RAW DATA:
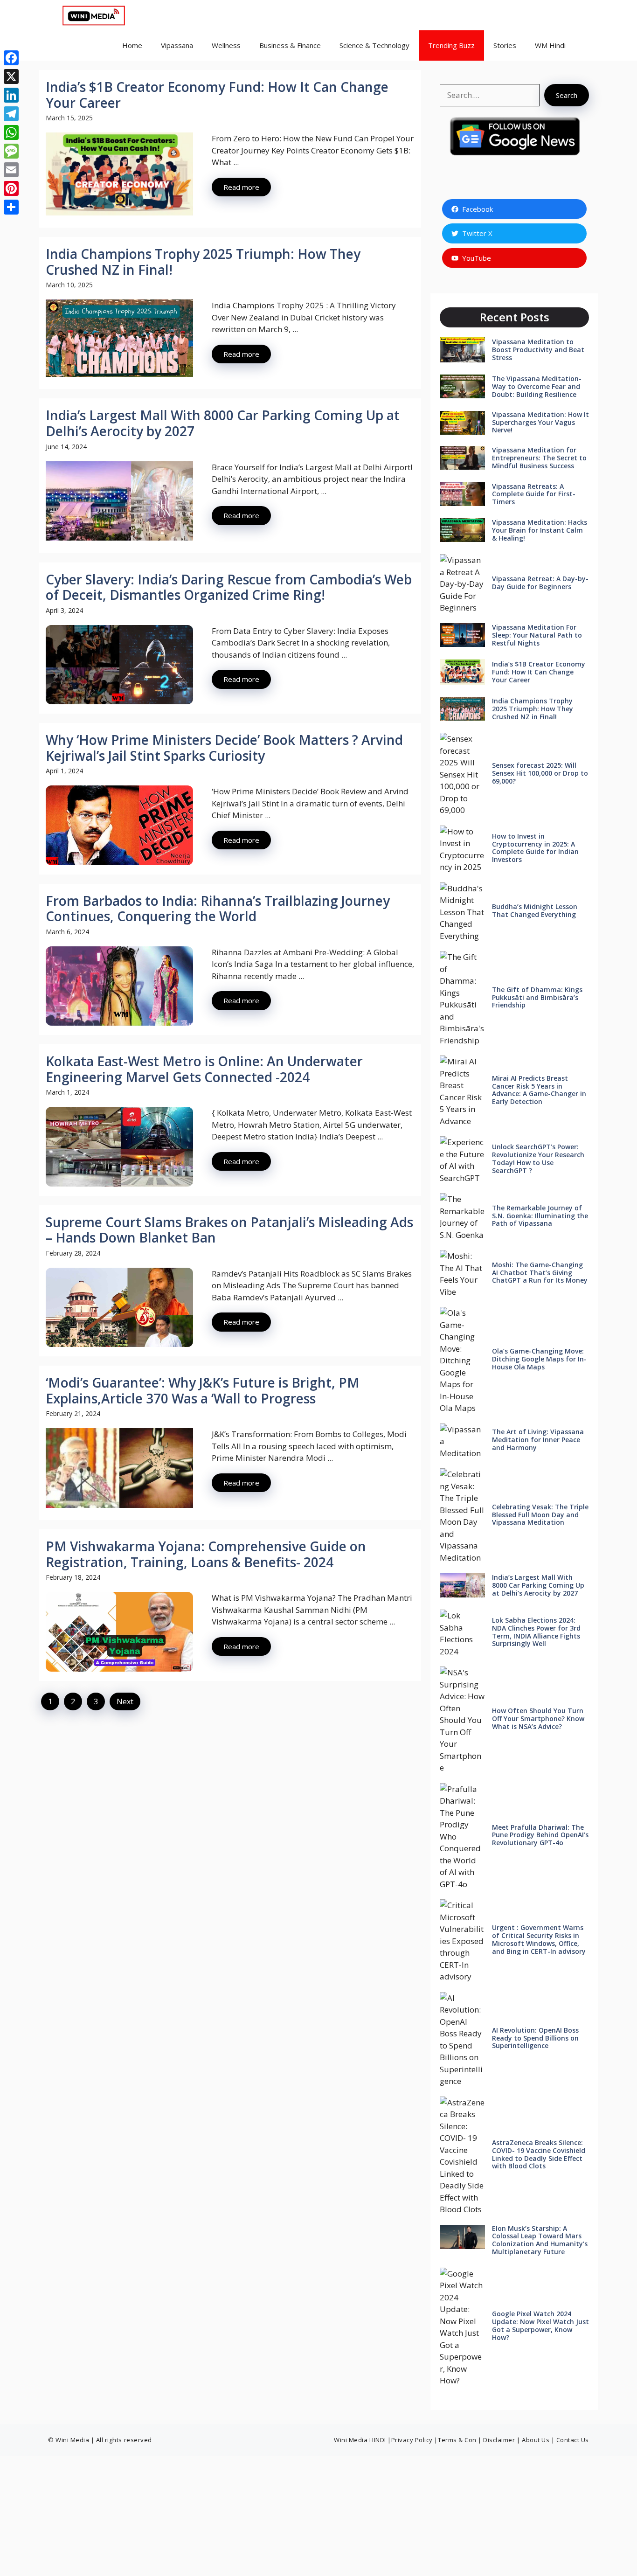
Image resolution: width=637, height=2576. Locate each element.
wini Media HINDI (361, 2440)
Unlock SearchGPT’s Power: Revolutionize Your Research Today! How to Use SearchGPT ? (538, 1158)
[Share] (11, 207)
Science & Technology (374, 45)
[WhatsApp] (11, 132)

EXERCISE DETAILS:
Repeat the data word for word, minus any pictures.

RESPONSE BOX:
Image resolution: width=637, height=2576. Locate each element.
wini Media HINDI (361, 2440)
Unlock SearchGPT’s Power: Revolutionize Your Research Today! How to Use SearchGPT ? (538, 1158)
[Share] (11, 207)
Science & Technology (374, 45)
[WhatsApp] (11, 132)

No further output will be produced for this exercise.